Stored data
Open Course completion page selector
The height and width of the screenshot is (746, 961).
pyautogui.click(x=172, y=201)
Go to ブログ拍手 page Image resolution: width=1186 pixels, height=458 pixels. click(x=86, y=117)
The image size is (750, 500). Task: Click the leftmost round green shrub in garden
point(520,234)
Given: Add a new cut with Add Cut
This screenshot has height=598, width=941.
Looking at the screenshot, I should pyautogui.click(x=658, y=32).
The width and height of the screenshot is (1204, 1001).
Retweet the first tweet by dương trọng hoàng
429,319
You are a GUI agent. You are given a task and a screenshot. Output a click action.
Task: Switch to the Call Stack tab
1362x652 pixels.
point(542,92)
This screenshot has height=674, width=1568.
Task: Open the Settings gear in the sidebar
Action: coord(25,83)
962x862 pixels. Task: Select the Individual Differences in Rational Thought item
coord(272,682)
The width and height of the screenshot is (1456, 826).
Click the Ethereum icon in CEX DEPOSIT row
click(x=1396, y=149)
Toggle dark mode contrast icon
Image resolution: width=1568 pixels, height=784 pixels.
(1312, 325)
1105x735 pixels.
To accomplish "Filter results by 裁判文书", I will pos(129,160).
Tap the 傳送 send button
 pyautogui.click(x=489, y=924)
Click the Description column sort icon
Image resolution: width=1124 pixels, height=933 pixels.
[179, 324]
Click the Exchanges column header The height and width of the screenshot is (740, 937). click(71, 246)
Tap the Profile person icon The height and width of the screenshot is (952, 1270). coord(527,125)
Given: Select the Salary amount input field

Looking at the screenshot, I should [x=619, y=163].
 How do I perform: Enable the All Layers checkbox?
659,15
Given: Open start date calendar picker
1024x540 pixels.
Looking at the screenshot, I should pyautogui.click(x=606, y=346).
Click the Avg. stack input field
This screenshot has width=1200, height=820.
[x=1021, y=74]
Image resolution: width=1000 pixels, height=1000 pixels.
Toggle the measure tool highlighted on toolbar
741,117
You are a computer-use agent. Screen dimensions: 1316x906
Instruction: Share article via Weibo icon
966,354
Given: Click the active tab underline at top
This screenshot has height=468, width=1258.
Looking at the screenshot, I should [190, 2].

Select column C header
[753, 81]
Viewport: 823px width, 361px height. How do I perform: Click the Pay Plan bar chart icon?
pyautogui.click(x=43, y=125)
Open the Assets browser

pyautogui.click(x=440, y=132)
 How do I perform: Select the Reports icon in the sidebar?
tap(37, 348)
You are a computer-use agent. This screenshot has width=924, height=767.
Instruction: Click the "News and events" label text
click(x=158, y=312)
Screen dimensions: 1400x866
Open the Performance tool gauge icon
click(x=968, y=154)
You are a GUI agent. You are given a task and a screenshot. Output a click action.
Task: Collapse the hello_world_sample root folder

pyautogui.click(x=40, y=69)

Prompt | Each entry above needs to be output exactly as written.

Response area |
Open Course completion page selector
The height and width of the screenshot is (746, 961).
pyautogui.click(x=172, y=201)
Go to ブログ拍手 page Image resolution: width=1186 pixels, height=458 pixels. click(x=86, y=117)
The image size is (750, 500). Task: Click the leftmost round green shrub in garden
point(520,234)
Given: Add a new cut with Add Cut
This screenshot has height=598, width=941.
Looking at the screenshot, I should pyautogui.click(x=658, y=32).
The width and height of the screenshot is (1204, 1001).
Retweet the first tweet by dương trọng hoàng
429,319
You are a GUI agent. You are given a task and a screenshot. Output a click action.
Task: Switch to the Call Stack tab
1362x652 pixels.
point(542,92)
This screenshot has height=674, width=1568.
Task: Open the Settings gear in the sidebar
Action: coord(25,83)
962x862 pixels. Task: Select the Individual Differences in Rational Thought item
coord(272,682)
The width and height of the screenshot is (1456, 826).
Click the Ethereum icon in CEX DEPOSIT row
click(x=1396, y=149)
Toggle dark mode contrast icon
Image resolution: width=1568 pixels, height=784 pixels.
(1312, 325)
1105x735 pixels.
To accomplish "Filter results by 裁判文书", I will pos(129,160).
Tap the 傳送 send button
 pyautogui.click(x=489, y=924)
Click the Description column sort icon
Image resolution: width=1124 pixels, height=933 pixels.
[179, 324]
Click the Exchanges column header The height and width of the screenshot is (740, 937). click(71, 246)
Tap the Profile person icon The height and width of the screenshot is (952, 1270). coord(527,125)
Given: Select the Salary amount input field

Looking at the screenshot, I should [x=619, y=163].
 How do I perform: Enable the All Layers checkbox?
659,15
Given: Open start date calendar picker
1024x540 pixels.
Looking at the screenshot, I should pyautogui.click(x=606, y=346).
Click the Avg. stack input field
This screenshot has width=1200, height=820.
[x=1021, y=74]
Image resolution: width=1000 pixels, height=1000 pixels.
Toggle the measure tool highlighted on toolbar
741,117
You are a computer-use agent. Screen dimensions: 1316x906
Instruction: Share article via Weibo icon
966,354
Given: Click the active tab underline at top
This screenshot has height=468, width=1258.
Looking at the screenshot, I should [190, 2].

Select column C header
[753, 81]
Viewport: 823px width, 361px height. How do I perform: Click the Pay Plan bar chart icon?
pyautogui.click(x=43, y=125)
Open the Assets browser

pyautogui.click(x=440, y=132)
 How do I perform: Select the Reports icon in the sidebar?
tap(37, 348)
You are a computer-use agent. This screenshot has width=924, height=767.
Instruction: Click the "News and events" label text
click(x=158, y=312)
Screen dimensions: 1400x866
Open the Performance tool gauge icon
click(x=968, y=154)
You are a GUI agent. You are given a task and a screenshot. Output a click action.
Task: Collapse the hello_world_sample root folder

pyautogui.click(x=40, y=69)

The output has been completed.